* **Trecho**:
————
Ele prometeu ainda lutar contra “o desvio de fundos públicos, contra a impunidade, a corrupção em todas as suas formas e o nepotismo”, face ao que “o governo caído mostrara seus limites”.
A revista Jeune Afrique atribuiu o desenlace à intenção de Bazoum de destituir o general da chefia da Guarda Presidencial. Aparentemente, Tchiani sacou mais rápido. Segundo a Al Jazeera, o general Tchiani é considerado um “aliado próximo” do ex-presidente Mahamadou Issoufou, que liderou o país até 2021. Em março daquele ano, o general encabeçou a resistência a uma tentativa frustrada de impedir a posse de Bazoum. Esta, ainda assim, considerada a “única” transferência pacífica de poder desde a independência em 1960.
A União Africana bem como a organização regional Cedeao (África Ocidental) se posicionaram contra o golpe e o presidente do vizinho Benin tentou ir à capital Niamey para ajudar a encontrar uma saída para a crise. O ministro das Relações Exteriores da Rússia, Sergei Lavrov, país que realiza neste momento uma cúpula em conjunto com o continente africano, pediu que o presidente Bazoum seja libertado e exortou por uma solução constitucional. A libertação dele foi exigida, também, pelo secretário-geral da ONU, Antonio Guterres. Paris e Washington condenaram o golpe.
A junta não retirou o celular de Bazoum, que continua conversando com o presidente francês Emmanuel Macron, com o secretário de Estado Antony Blinken e com Guterres, além de postar no Twitter. O porta-voz do CNSP anunciou a suspensão das instituições de poder e o estabelecimento de toque de recolher até segunda ordem. O CNSP reiterou a observância de todos os compromissos internacionais do Niger e pediu aos parceiros externos que “não interfiram”.
————
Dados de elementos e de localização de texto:
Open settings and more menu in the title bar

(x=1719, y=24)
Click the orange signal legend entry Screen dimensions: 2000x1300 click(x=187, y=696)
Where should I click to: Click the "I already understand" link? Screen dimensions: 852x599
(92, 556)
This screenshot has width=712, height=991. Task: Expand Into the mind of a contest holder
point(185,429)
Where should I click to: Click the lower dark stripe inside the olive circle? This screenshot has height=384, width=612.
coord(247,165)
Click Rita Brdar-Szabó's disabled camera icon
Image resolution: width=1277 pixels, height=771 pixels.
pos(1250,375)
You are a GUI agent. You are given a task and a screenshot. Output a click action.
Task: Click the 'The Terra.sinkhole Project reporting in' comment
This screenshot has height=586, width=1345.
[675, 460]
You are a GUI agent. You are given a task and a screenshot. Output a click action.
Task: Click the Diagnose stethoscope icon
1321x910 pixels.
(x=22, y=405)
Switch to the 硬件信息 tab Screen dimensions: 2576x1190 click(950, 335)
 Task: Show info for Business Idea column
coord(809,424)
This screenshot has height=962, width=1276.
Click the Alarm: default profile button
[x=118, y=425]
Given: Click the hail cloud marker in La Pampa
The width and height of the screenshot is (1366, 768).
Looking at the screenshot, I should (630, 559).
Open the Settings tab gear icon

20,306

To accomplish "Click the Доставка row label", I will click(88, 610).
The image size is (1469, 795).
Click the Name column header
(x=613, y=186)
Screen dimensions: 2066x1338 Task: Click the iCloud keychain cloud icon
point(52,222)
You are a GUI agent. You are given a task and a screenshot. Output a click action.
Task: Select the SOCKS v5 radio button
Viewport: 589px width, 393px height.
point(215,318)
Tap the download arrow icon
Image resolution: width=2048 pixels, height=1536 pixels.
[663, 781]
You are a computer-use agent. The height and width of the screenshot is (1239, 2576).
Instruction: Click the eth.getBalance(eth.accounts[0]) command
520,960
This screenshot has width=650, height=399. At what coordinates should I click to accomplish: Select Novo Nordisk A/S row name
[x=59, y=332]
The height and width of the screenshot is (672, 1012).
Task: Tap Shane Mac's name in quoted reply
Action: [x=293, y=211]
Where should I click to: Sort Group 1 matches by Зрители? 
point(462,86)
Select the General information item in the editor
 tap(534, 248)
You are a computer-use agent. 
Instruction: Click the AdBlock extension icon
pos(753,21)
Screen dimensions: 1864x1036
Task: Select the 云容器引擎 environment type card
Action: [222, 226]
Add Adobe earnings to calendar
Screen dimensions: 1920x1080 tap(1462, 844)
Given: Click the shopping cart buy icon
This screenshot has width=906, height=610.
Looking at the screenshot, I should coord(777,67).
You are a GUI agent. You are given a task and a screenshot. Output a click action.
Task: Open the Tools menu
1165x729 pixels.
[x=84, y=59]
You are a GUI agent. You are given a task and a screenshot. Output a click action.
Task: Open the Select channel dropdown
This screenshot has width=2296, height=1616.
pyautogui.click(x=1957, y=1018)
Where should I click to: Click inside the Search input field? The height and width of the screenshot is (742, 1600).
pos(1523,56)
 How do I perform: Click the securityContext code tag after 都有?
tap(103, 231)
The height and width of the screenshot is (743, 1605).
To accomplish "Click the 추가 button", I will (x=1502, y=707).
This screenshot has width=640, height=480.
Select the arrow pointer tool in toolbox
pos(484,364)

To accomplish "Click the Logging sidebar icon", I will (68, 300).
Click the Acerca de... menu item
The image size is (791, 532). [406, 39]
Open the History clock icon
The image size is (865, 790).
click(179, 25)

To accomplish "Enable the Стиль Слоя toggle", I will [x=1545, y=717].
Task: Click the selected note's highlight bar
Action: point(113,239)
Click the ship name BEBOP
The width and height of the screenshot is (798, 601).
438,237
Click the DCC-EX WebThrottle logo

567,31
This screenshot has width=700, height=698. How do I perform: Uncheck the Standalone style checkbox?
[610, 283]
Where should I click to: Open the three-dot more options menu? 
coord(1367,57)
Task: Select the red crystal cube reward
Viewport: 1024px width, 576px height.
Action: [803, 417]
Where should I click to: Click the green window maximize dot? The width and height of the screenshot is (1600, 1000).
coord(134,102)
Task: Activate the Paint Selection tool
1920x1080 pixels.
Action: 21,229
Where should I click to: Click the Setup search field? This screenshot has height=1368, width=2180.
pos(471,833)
————
Reescreva o trecho sobre o golpe no Níger começando em "A União Africana" e terminando em "condenaram o golpe.", trocando "Cedeao" por "Ecowas". As entradas não têm nenhuma função aqui.

* **Solução do problema**:
A União Africana bem como a organização regional Ecowas (África Ocidental) se posicionaram contra o golpe e o presidente do vizinho Benin tentou ir à capital Niamey para ajudar a encontrar uma saída para a crise. O ministro das Relações Exteriores da Rússia, Sergei Lavrov, país que realiza neste momento uma cúpula em conjunto com o continente africano, pediu que o presidente Bazoum seja libertado e exortou por uma solução constitucional. A libertação dele foi exigida, também, pelo secretário-geral da ONU, Antonio Guterres. Paris e Washington condenaram o golpe.